TASK INSTRUCTIONS - Please filter the entries for the word "Click" and copy every line that has it.

Saved entries:

===============

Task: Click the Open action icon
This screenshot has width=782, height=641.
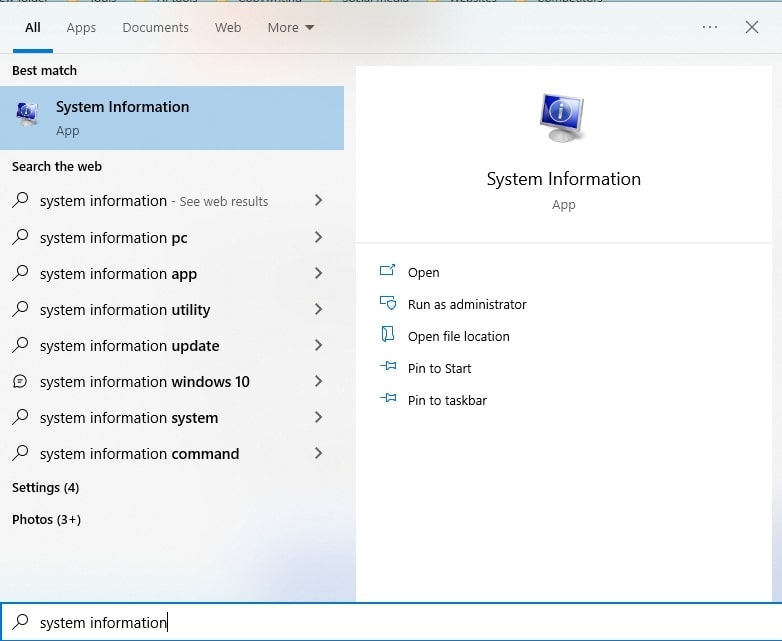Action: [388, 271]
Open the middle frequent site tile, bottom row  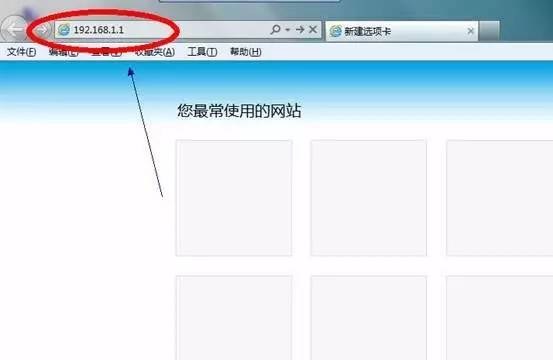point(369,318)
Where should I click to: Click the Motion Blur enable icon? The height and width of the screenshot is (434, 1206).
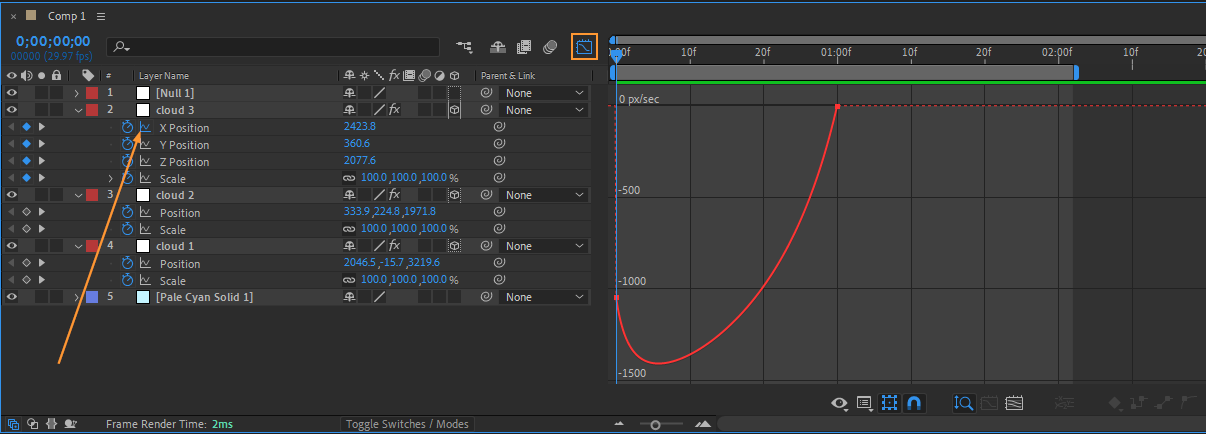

===============

THE ANSWER -
Task: Click the Open action icon
Where should I click to: Click the Motion Blur enable icon? The height and width of the screenshot is (434, 1206).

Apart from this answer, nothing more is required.